Starting at the first line of the data below, write out each line exactly until you reach the line containing "[Cream Caramel 3+1] (80, 1373)", and include that line too.

Supplied records
┏━━

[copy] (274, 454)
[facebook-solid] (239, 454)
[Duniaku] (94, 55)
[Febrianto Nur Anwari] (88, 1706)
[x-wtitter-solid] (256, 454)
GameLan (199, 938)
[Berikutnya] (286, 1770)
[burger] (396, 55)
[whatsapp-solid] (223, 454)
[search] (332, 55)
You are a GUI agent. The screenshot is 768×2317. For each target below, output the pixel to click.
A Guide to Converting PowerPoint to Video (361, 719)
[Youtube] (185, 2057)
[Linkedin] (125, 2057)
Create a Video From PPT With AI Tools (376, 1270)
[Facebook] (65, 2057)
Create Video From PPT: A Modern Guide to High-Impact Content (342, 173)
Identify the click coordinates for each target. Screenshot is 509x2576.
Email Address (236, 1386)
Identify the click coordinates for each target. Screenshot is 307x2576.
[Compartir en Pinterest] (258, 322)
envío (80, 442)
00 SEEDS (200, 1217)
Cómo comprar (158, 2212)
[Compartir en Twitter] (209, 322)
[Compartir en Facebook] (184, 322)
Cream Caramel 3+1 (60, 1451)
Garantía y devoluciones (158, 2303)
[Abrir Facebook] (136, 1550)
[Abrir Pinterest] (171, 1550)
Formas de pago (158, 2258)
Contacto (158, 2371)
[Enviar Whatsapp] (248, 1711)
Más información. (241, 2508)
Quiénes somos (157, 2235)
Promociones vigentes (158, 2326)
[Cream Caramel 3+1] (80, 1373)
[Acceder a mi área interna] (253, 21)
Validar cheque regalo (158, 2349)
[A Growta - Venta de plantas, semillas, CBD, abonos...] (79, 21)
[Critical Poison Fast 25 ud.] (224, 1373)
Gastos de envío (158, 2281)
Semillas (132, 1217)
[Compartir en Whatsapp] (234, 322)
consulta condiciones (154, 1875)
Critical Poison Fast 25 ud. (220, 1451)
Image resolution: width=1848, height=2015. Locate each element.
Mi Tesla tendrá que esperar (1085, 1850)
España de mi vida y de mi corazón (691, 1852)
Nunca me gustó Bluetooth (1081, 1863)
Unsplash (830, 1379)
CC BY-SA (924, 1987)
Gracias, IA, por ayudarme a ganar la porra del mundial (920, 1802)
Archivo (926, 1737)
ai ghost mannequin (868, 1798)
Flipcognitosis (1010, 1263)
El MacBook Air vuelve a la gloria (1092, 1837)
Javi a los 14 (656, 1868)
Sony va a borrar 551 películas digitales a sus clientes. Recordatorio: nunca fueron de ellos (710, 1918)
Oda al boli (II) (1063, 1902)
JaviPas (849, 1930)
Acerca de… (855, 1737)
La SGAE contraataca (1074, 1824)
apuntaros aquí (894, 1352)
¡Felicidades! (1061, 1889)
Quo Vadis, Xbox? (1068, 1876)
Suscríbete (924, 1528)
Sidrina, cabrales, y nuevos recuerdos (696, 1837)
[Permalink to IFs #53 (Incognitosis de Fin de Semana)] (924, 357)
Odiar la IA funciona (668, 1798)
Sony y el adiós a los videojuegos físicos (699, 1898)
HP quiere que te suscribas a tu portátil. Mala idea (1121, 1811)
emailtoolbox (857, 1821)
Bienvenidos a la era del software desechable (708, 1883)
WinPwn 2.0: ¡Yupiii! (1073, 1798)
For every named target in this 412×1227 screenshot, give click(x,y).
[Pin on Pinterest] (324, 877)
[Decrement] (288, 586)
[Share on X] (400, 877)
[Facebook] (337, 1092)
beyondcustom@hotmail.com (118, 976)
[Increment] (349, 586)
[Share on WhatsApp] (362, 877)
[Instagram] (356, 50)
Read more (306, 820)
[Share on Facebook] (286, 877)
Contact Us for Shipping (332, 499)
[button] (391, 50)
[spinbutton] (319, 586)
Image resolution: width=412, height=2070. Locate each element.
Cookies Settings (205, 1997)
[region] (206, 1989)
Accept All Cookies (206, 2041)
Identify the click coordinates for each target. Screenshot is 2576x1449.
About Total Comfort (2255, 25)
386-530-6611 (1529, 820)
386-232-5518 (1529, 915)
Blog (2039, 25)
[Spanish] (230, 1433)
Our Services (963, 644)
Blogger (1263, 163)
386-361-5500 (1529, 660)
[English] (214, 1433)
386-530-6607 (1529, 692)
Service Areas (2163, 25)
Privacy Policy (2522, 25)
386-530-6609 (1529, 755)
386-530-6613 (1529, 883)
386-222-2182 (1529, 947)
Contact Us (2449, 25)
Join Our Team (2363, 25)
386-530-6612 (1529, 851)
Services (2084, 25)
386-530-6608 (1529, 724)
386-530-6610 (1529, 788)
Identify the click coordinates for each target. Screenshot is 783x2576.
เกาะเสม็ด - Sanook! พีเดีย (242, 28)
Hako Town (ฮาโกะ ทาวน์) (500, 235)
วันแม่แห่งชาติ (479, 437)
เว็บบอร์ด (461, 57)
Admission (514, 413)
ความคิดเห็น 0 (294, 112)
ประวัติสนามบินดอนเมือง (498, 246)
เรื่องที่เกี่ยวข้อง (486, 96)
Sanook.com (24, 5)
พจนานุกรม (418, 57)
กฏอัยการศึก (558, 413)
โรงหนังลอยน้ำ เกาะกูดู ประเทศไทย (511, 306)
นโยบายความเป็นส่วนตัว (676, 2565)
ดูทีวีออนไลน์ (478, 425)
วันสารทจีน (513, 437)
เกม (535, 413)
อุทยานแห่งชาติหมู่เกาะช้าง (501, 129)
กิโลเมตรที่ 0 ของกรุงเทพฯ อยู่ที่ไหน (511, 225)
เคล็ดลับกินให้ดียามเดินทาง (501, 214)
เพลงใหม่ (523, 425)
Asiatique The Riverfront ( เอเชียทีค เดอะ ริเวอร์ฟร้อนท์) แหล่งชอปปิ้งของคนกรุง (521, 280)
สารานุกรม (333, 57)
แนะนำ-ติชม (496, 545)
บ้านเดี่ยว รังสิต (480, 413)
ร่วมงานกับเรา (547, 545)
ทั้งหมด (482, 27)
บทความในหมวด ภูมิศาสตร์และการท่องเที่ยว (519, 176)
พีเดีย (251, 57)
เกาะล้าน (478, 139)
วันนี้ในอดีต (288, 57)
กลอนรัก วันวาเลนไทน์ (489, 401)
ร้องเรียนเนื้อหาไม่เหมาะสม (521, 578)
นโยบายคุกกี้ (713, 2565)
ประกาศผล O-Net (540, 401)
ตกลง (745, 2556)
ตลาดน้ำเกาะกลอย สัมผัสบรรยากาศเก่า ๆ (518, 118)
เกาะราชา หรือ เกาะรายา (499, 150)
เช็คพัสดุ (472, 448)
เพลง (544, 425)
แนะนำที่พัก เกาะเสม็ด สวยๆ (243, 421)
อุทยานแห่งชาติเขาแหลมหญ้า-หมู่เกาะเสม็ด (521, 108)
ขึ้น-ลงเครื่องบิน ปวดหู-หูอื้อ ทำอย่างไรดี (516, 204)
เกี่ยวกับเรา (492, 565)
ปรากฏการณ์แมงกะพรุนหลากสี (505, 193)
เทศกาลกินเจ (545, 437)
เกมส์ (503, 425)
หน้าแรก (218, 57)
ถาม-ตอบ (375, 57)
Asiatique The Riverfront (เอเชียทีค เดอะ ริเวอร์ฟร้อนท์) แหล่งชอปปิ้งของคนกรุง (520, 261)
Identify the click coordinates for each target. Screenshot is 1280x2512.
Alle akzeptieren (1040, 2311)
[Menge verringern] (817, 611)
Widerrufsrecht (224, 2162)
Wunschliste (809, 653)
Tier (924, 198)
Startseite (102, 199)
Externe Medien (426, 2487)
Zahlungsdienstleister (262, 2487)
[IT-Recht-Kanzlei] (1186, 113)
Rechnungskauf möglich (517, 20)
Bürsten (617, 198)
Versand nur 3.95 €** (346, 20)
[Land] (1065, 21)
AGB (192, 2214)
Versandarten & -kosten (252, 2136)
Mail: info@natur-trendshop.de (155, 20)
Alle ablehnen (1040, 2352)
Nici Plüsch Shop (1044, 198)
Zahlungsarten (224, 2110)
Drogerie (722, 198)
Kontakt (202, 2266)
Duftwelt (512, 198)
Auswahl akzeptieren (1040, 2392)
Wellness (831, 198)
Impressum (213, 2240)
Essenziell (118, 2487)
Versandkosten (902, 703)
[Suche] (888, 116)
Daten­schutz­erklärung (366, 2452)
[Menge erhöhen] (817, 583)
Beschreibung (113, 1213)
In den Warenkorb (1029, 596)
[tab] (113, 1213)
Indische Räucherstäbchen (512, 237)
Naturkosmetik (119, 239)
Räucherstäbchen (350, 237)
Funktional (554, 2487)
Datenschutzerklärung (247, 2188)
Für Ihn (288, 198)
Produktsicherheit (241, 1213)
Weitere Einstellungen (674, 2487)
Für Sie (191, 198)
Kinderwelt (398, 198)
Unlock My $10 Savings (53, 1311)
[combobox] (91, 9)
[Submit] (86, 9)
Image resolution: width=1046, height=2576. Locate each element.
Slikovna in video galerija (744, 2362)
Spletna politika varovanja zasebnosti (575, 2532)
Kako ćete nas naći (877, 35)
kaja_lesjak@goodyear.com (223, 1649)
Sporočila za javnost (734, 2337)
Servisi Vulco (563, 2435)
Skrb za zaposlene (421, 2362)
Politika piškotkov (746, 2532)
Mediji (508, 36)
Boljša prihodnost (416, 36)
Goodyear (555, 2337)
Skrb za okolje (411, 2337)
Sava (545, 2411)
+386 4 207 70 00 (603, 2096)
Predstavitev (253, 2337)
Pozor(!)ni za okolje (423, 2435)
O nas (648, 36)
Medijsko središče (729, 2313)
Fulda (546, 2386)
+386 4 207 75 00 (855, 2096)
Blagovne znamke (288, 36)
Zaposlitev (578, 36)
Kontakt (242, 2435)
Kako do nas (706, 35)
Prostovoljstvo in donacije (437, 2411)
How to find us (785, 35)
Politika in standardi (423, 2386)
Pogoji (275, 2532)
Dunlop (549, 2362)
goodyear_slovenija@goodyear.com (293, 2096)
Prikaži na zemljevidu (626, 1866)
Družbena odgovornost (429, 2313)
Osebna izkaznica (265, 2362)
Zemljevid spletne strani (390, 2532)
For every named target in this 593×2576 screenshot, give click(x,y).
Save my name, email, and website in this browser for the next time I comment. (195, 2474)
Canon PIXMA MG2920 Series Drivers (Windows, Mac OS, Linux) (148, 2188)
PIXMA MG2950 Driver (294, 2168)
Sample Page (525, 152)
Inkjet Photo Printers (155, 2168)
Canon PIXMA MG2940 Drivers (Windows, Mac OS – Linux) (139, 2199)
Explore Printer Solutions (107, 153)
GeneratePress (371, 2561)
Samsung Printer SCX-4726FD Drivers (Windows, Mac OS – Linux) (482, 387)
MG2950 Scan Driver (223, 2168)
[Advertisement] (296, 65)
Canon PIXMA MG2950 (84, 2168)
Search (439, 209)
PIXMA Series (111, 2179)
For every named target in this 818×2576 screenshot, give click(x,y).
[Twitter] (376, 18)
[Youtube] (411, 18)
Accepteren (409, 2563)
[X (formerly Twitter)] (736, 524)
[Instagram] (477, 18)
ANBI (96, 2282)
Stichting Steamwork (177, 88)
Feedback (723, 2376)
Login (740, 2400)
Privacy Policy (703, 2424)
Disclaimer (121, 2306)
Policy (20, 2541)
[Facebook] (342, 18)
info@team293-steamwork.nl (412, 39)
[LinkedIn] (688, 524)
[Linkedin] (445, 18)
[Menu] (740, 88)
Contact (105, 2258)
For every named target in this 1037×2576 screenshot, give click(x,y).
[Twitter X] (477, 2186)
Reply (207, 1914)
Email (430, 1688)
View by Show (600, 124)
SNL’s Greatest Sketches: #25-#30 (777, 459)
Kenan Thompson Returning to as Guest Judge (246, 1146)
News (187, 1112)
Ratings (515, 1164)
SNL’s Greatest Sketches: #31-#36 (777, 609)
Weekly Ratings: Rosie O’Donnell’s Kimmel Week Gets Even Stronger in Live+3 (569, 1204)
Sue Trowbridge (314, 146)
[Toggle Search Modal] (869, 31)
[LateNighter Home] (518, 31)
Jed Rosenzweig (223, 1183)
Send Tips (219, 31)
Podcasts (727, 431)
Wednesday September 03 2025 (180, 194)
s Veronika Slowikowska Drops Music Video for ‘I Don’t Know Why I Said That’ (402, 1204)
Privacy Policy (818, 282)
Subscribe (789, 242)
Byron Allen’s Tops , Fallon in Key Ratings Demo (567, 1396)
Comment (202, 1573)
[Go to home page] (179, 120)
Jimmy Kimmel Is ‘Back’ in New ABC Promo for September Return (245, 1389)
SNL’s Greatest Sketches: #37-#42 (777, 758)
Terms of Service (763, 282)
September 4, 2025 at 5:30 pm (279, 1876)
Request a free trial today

┗━━

Reply
[copy] (274, 454)
[facebook-solid] (239, 454)
[Duniaku] (94, 55)
[Febrianto Nur Anwari] (88, 1706)
[x-wtitter-solid] (256, 454)
GameLan (199, 938)
[Berikutnya] (286, 1770)
[burger] (396, 55)
[whatsapp-solid] (223, 454)
[search] (332, 55)
You are a GUI agent. The screenshot is 768×2317. For each target below, output the pixel to click.
A Guide to Converting PowerPoint to Video (361, 719)
[Youtube] (185, 2057)
[Linkedin] (125, 2057)
Create a Video From PPT With AI Tools (376, 1270)
[Facebook] (65, 2057)
Create Video From PPT: A Modern Guide to High-Impact Content (342, 173)
Identify the click coordinates for each target. Screenshot is 509x2576.
Email Address (236, 1386)
Identify the click coordinates for each target. Screenshot is 307x2576.
[Compartir en Pinterest] (258, 322)
envío (80, 442)
00 SEEDS (200, 1217)
Cómo comprar (158, 2212)
[Compartir en Twitter] (209, 322)
[Compartir en Facebook] (184, 322)
Cream Caramel 3+1 (60, 1451)
Garantía y devoluciones (158, 2303)
[Abrir Facebook] (136, 1550)
[Abrir Pinterest] (171, 1550)
Formas de pago (158, 2258)
Contacto (158, 2371)
[Enviar Whatsapp] (248, 1711)
Más información. (241, 2508)
Quiénes somos (157, 2235)
Promociones vigentes (158, 2326)
[Cream Caramel 3+1] (80, 1373)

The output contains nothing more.